Rett syndrome symptom onset is usually around 18 months of age, and they usually get diagnosed around that two-year mark. Since Daybue is approved for adult and pediatric patients two years of age and older with Rett syndrome, that covers all of the ages of patients with Rett syndrome.

How and when should Daybue be administered?

Dr. Bishop: Daybue is a liquid formulation and it’s given twice a day, once in the morning and once in the afternoon or evening. It’s a sort of strawberry-flavored liquid that patients with Rett can either drink or the parents can administer through a G-tube. Some patients with Rett syndrome have a G-tube because they have problems with nutrition or swallowing. And the parents of Rett syndrome patients are very used to giving medications through a G-tube, so that’s actually very easy for them to do.

What actions is Acadia taking to increase awareness of Rett syndrome?

Dr. Bishop: It’s very exciting for the Rett community, both for the advocacy groups and the parents of patients with Rett to have the first and only FDA-approved drug because it does increase awareness about Rett syndrome. I think the approval may also get other pharmaceutical companies interested in developing additional drugs for Rett syndrome, which would be great.

We work very closely with patient advocacy groups here in the US, like the International Rett Syndrome Foundation and the Rett Syndrome Research Trust, and are helping them increase awareness about Rett syndrome.

– Dr. Bishop

We have Daybue on the market now, but like with other rare diseases, it would be great to have multiple drugs. Daybue may be able to work alongside other drugs that might come in the future, probably due to its mechanism of action.

How is the approval of Daybue a significant milestone for Acadia?

Dr. Bishop: Acadia has one approved drug before this one, which is Nuplazid (pimavanserin), which is approved for the treatment of Parkinson’s disease-related psychosis. For Acadia, it’s very significant to have our second approved drug and our first approved drug within rare diseases.

A couple of years ago, Acadia decided that in addition to psychiatry and neurology, they wanted to invest in and focus on neurologic rare diseases. So it’s very exciting to have a rare disease approval.
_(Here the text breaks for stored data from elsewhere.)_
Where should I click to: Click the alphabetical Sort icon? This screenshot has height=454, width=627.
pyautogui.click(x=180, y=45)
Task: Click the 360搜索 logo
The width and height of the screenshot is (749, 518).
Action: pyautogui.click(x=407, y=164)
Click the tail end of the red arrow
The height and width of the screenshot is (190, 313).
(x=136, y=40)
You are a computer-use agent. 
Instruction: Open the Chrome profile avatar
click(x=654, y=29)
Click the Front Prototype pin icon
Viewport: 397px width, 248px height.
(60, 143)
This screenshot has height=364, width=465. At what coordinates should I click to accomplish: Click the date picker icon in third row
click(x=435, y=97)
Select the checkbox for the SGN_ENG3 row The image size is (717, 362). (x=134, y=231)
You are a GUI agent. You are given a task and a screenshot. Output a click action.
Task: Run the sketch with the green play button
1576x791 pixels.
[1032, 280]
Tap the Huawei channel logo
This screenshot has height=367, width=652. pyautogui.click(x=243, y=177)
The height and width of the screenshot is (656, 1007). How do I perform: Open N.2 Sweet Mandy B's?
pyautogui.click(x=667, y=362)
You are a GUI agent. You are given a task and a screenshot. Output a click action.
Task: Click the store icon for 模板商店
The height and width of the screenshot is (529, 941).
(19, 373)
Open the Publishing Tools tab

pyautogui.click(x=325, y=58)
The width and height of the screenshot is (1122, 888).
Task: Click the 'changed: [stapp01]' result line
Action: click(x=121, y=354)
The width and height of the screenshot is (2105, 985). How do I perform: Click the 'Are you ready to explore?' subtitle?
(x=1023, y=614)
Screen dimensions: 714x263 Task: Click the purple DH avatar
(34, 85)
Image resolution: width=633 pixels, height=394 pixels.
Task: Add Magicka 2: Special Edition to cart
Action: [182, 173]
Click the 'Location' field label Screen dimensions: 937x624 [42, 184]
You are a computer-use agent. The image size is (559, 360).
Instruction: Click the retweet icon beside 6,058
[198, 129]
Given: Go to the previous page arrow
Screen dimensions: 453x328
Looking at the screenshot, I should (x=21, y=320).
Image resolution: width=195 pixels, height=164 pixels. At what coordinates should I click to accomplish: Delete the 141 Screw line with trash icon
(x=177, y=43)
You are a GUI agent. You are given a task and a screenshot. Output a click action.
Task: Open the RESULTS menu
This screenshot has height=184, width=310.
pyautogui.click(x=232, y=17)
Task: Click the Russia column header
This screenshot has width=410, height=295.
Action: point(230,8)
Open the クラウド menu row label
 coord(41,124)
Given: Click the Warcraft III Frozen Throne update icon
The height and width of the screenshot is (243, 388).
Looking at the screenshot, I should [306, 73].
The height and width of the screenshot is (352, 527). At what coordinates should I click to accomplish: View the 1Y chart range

What next steps is Acadia taking for the Rett syndrome community?

Dr. Bishop: Once we announced approval and then when we announced launch of Daybue, we got a lot of questions from the Rett syndrome community, especially since this is the first approved drug for this disorder.

We’ve worked very closely with the International Rett Syndrome Foundation. We’ve had some webinars and are having more to help answer any questions and stay in touch with the community. We also sponsor and participate in their annual meeting and their community events.

We also have a caregiver advisory board, which I think is important because we hear from caregivers about what’s important to them, not only about Daybue, but about Rett syndrome and taking care of children with Rett syndrome.

– Dr. Bishop

Acadia also has a Patient Advocacy and Industry Relations team who are on any given day anywhere in the country attending a wide array of advocacy events, RettAway, Rett syndrome Strollathons and parent events. We keep an ear very close to the community. We get to know the parents very well.


According to Acadia, launching Daybue was only the first step. Acadia is very much continuing to build bridges and learn from the Rett syndrome community.